This weekend, Super Bowl LVI takes place between the Los Angeles Rams and the Cincinnati Bengals at the SoFi stadium in Los Angeles, California.
The stadium, which was opened in 2020, is a $5 billion modern marvel with a beautiful, paneled, light-transmitting roof. It looks like the perfect place for the design of semi-translucent buildings-integrated photovoltaics (BIPV), but, alas, the stadium has no on-site solar to speak of.
SoFi Stadium could take a few notes from the Mercedes-Benz stadium in Atlanta, which played host to Tom Brady’s last Super Bowl win as a New England Patriot. This arena opened in 2017 and its designers found a way to fit solar and energy efficiency into its $1.6 billion construction contract. Mercedes-Benz stadium is LEED Platinum certified, the highest tier of “green” ranking available.
The stadium and surrounding area are topped with 4,000 panels producing more than 1.6 million kilowatt-hours of electricity each year. The Solar Energy Industries Association (SEIA) said this is enough for the Atlanta Falcons to power their gameday operations all year and have energy to spare. Local installers Hannah Solar and Radiance Energy were hired for the PV projects.
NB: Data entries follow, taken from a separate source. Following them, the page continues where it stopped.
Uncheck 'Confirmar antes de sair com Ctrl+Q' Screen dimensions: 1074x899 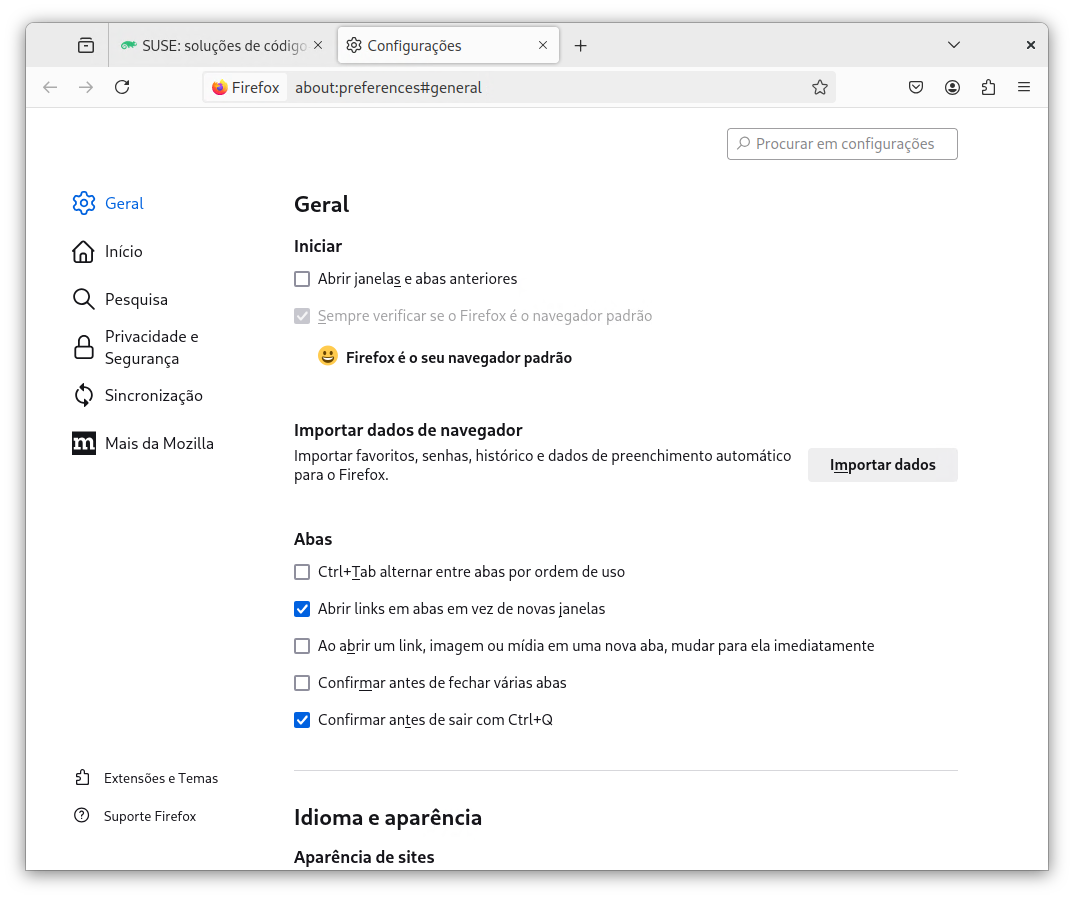tap(302, 720)
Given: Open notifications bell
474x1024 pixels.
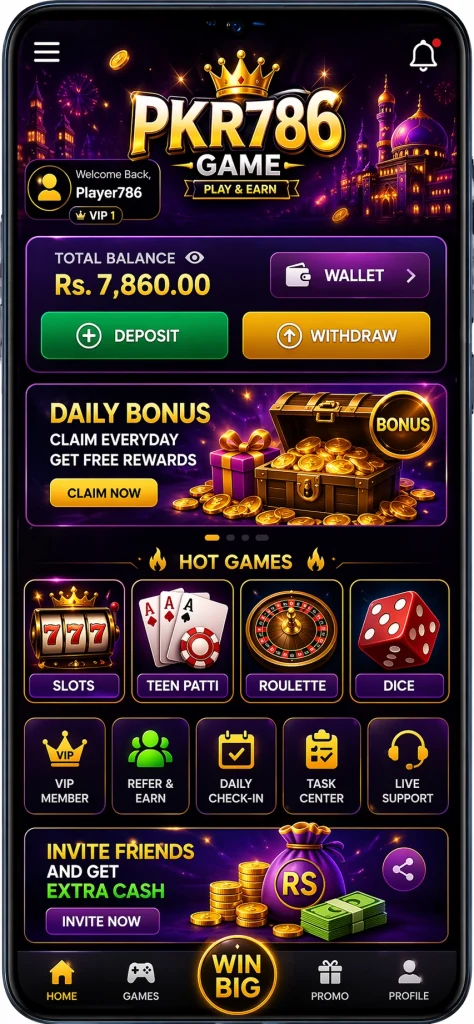Looking at the screenshot, I should coord(424,55).
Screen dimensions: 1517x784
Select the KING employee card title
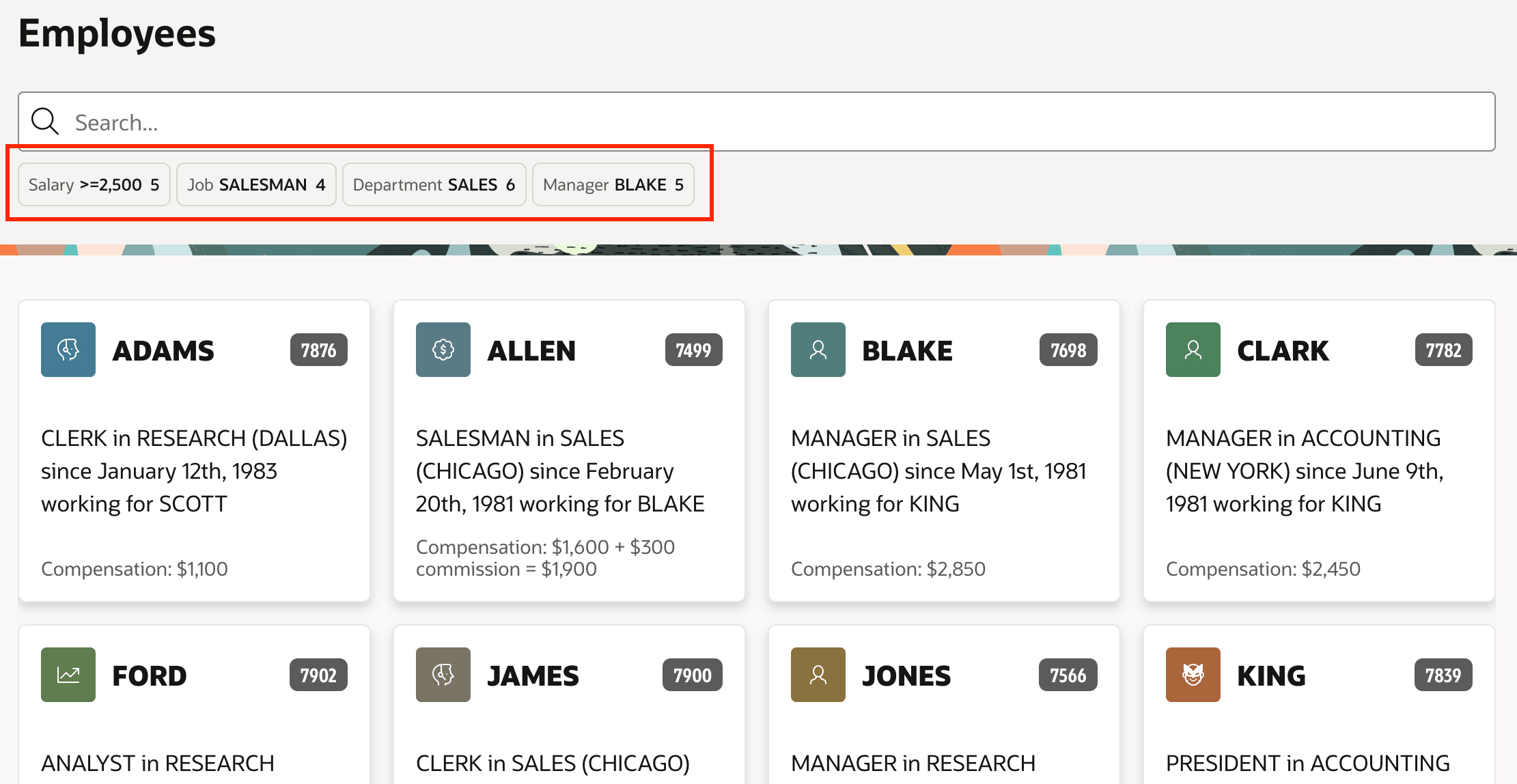click(x=1271, y=675)
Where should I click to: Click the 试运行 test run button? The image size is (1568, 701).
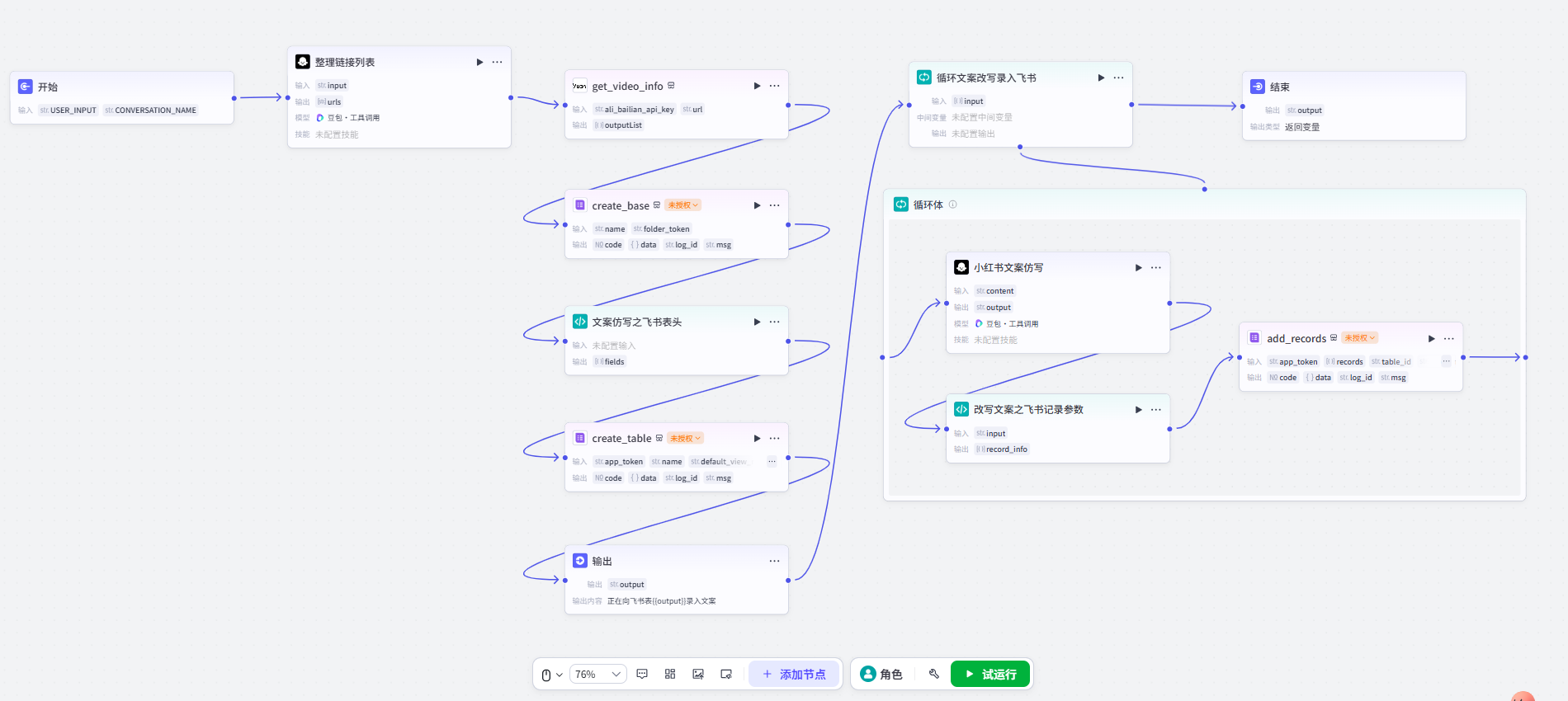pos(989,674)
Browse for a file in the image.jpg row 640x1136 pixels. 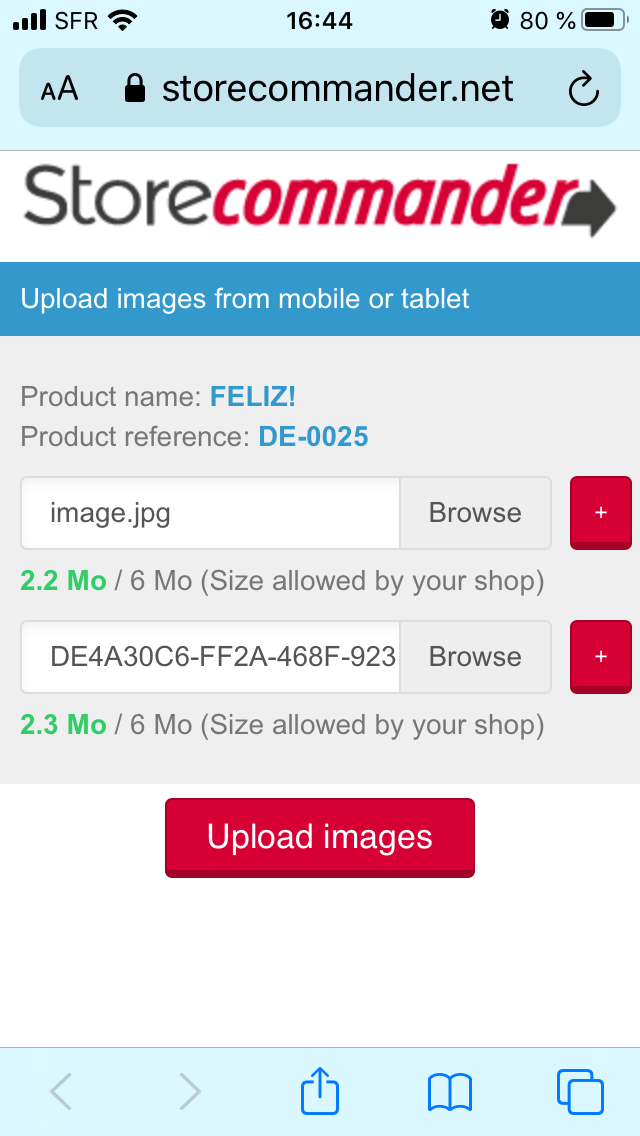[x=475, y=513]
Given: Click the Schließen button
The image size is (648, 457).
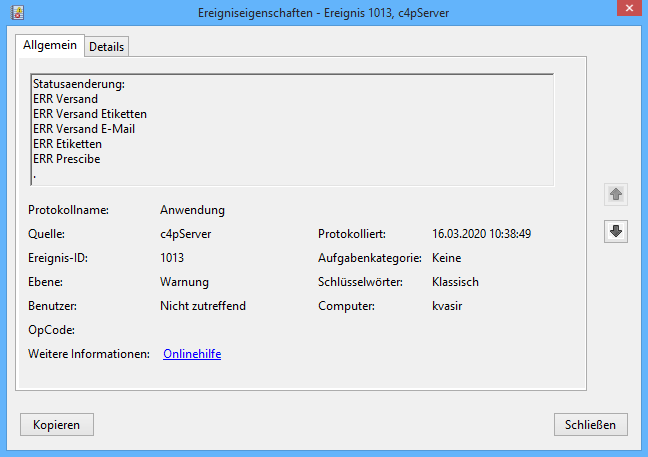Looking at the screenshot, I should (591, 424).
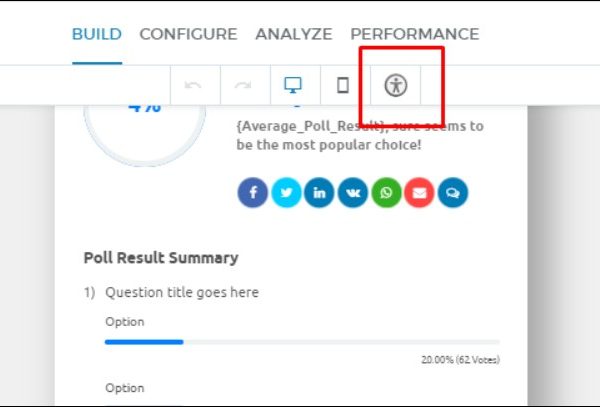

Top commendations go to the Philadelphia Eagles’ Lincoln Financial Field. About one third of the stadium’s annual use is met by its on-site solar installations which feature 11,000 panels and a capacity of 3MW. The stadium integrates panels in its side, and solar carports keep Eagles fans dry while they tailgate.
This author would also like to tip his cap to the New England Patriots, which signed on with ENEL Green Power to purchase 900,000 kWh of renewable energy credits. The credits add on to the Patriots’ onsite solar arrays, one of the first to be procured by an NFL team. Nearby, on the Patriots Place shopping center, a 525-kW system of 2,556 panels powers about 30% of its operations.
Interestingly, in 2020 Gillette Stadium found itself another alternative energy partner, fuel cell maker Bloom Energy. The Kraft organization commissioned Bloom to build a 2MW fuel cell server, which supplies nearly 50% of the stadium’s needs. The servers are installed in a microgrid-ready configuration.
Though this weekend’s Super Bowl won’t be solar powered, more stadiums integrate PV each year. Perhaps there is still hope SoFi stadium can add solar energy to its sparkling new roof one day.